Entries shown below:
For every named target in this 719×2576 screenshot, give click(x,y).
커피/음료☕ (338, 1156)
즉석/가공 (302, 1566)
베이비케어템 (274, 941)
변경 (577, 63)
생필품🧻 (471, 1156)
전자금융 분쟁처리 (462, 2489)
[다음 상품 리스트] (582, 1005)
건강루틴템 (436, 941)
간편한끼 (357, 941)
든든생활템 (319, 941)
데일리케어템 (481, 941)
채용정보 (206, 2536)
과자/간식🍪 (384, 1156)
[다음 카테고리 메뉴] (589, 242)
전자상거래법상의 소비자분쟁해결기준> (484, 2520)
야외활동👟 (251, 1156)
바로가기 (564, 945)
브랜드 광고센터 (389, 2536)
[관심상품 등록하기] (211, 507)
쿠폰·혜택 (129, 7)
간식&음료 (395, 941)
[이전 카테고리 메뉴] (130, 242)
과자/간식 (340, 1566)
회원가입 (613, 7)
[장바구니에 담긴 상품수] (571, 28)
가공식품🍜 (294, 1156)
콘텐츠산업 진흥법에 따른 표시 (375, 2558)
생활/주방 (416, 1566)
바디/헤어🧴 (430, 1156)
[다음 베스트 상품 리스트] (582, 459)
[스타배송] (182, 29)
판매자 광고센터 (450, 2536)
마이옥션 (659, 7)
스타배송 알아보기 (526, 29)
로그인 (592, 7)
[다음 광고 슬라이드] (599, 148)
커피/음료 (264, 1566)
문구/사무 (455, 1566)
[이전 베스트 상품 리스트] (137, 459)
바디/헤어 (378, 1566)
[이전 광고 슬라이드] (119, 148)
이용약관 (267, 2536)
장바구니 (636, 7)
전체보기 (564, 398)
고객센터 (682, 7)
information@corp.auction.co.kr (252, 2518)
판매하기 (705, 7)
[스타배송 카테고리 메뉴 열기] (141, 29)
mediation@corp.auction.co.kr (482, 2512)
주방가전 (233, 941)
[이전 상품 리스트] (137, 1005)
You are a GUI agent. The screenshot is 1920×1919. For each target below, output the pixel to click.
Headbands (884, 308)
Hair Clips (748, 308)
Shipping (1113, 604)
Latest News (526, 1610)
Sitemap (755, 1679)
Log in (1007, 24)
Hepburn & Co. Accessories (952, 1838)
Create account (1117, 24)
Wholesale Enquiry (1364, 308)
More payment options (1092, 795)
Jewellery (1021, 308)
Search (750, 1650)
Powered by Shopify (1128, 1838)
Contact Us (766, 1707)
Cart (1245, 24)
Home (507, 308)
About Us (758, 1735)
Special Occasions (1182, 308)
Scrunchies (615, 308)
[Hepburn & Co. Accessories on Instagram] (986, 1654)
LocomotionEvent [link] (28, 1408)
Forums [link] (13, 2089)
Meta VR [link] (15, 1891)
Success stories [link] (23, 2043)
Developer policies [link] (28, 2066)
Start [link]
End of Entries shown.
*Task to complete*: The final stretch of the listing, from the line containing "베이비케어템 (274, 941)" through its last line, both included, is to be output exactly and by itself.

*Expected output*:
베이비케어템 (274, 941)
변경 (577, 63)
생필품🧻 (471, 1156)
전자금융 분쟁처리 (462, 2489)
[다음 상품 리스트] (582, 1005)
건강루틴템 (436, 941)
간편한끼 (357, 941)
든든생활템 (319, 941)
데일리케어템 (481, 941)
채용정보 (206, 2536)
과자/간식🍪 (384, 1156)
[다음 카테고리 메뉴] (589, 242)
전자상거래법상의 소비자분쟁해결기준> (484, 2520)
야외활동👟 (251, 1156)
바로가기 (564, 945)
브랜드 광고센터 (389, 2536)
[관심상품 등록하기] (211, 507)
쿠폰·혜택 (129, 7)
간식&음료 (395, 941)
[이전 카테고리 메뉴] (130, 242)
과자/간식 (340, 1566)
회원가입 (613, 7)
[장바구니에 담긴 상품수] (571, 28)
가공식품🍜 (294, 1156)
콘텐츠산업 진흥법에 따른 표시 (375, 2558)
생활/주방 (416, 1566)
바디/헤어🧴 (430, 1156)
[다음 베스트 상품 리스트] (582, 459)
[스타배송] (182, 29)
판매자 광고센터 (450, 2536)
마이옥션 (659, 7)
스타배송 알아보기 (526, 29)
로그인 (592, 7)
[다음 광고 슬라이드] (599, 148)
커피/음료 (264, 1566)
문구/사무 (455, 1566)
[이전 베스트 상품 리스트] (137, 459)
바디/헤어 (378, 1566)
[이전 광고 슬라이드] (119, 148)
이용약관 (267, 2536)
장바구니 (636, 7)
전체보기 (564, 398)
고객센터 (682, 7)
information@corp.auction.co.kr (252, 2518)
판매하기 (705, 7)
[스타배송 카테고리 메뉴 열기] (141, 29)
mediation@corp.auction.co.kr (482, 2512)
주방가전 (233, 941)
[이전 상품 리스트] (137, 1005)
You are a GUI agent. The screenshot is 1920×1919. For each target below, output the pixel to click.
Headbands (884, 308)
Hair Clips (748, 308)
Shipping (1113, 604)
Latest News (526, 1610)
Sitemap (755, 1679)
Log in (1007, 24)
Hepburn & Co. Accessories (952, 1838)
Create account (1117, 24)
Wholesale Enquiry (1364, 308)
More payment options (1092, 795)
Jewellery (1021, 308)
Search (750, 1650)
Powered by Shopify (1128, 1838)
Contact Us (766, 1707)
Cart (1245, 24)
Home (507, 308)
About Us (758, 1735)
Special Occasions (1182, 308)
Scrunchies (615, 308)
[Hepburn & Co. Accessories on Instagram] (986, 1654)
LocomotionEvent [link] (28, 1408)
Forums [link] (13, 2089)
Meta VR [link] (15, 1891)
Success stories [link] (23, 2043)
Developer policies [link] (28, 2066)
Start [link]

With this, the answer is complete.